> **Your objective**: The lines below that include the word "Square" are to be reported.

BEGIN Data provided

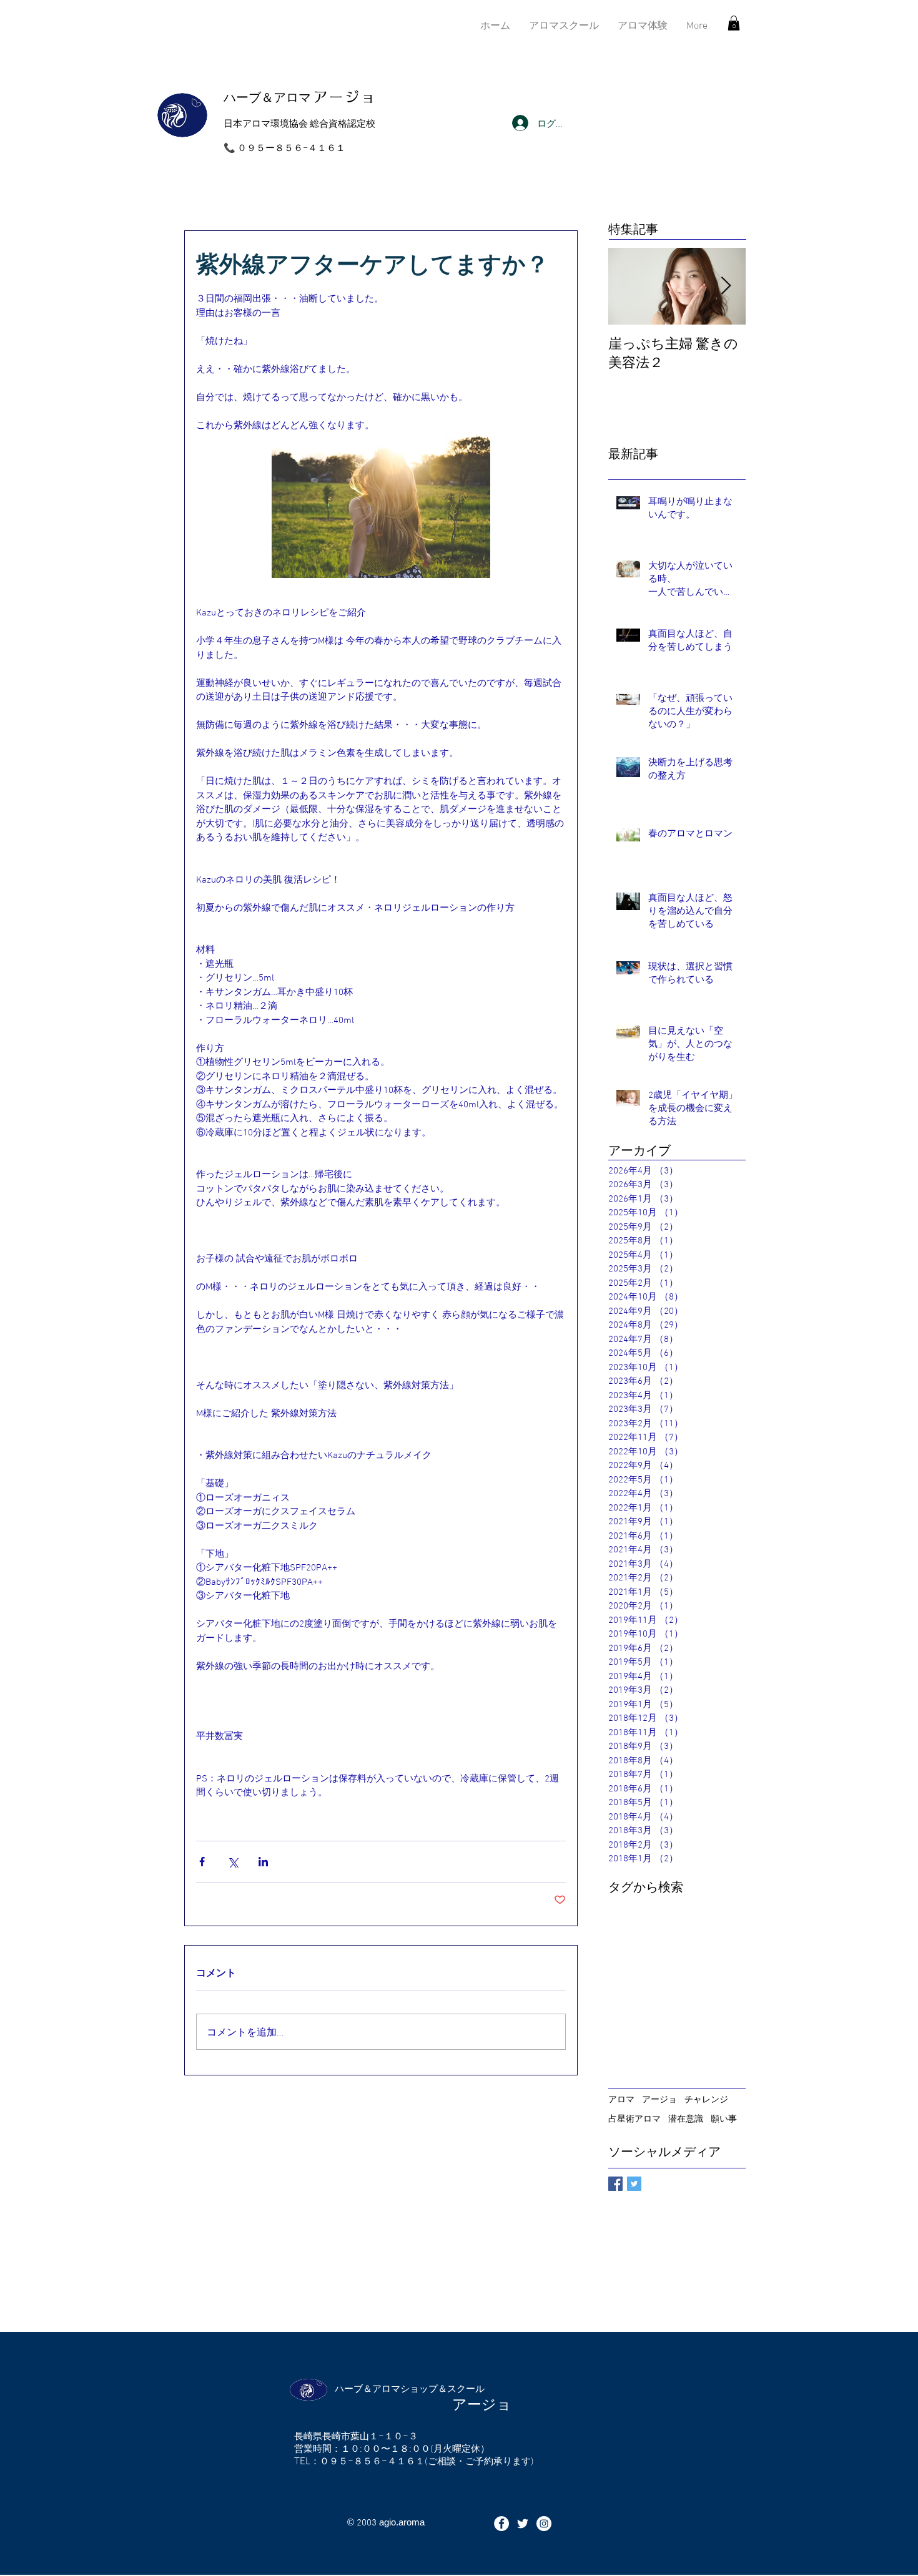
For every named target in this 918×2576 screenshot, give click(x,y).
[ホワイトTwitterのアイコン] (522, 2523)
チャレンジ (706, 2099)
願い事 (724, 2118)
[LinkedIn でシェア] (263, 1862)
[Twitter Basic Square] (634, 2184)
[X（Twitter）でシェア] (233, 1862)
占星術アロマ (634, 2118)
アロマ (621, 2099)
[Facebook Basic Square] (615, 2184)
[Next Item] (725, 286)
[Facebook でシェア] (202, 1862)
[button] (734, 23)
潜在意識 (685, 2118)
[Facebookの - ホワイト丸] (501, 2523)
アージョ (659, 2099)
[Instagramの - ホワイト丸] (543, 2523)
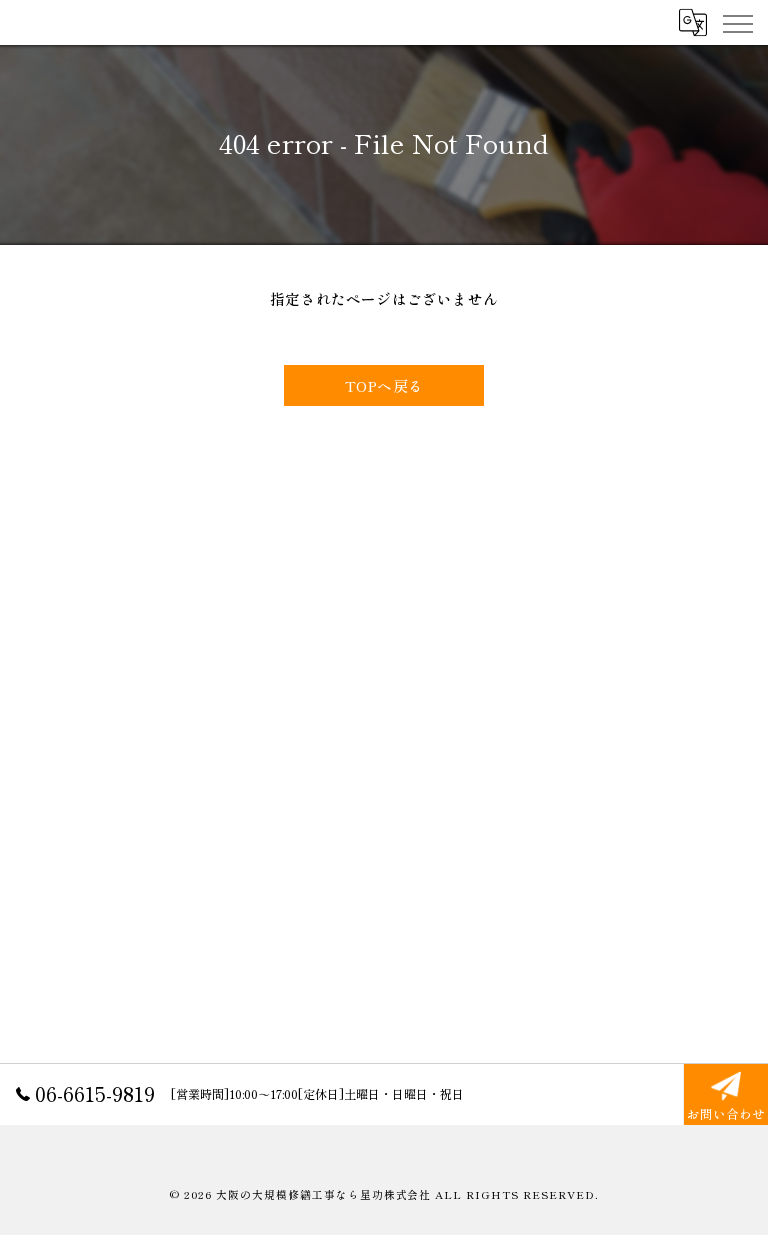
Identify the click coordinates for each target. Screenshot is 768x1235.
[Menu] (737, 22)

END Data provided

> **Response area**:
[Twitter Basic Square] (634, 2184)
[Facebook Basic Square] (615, 2184)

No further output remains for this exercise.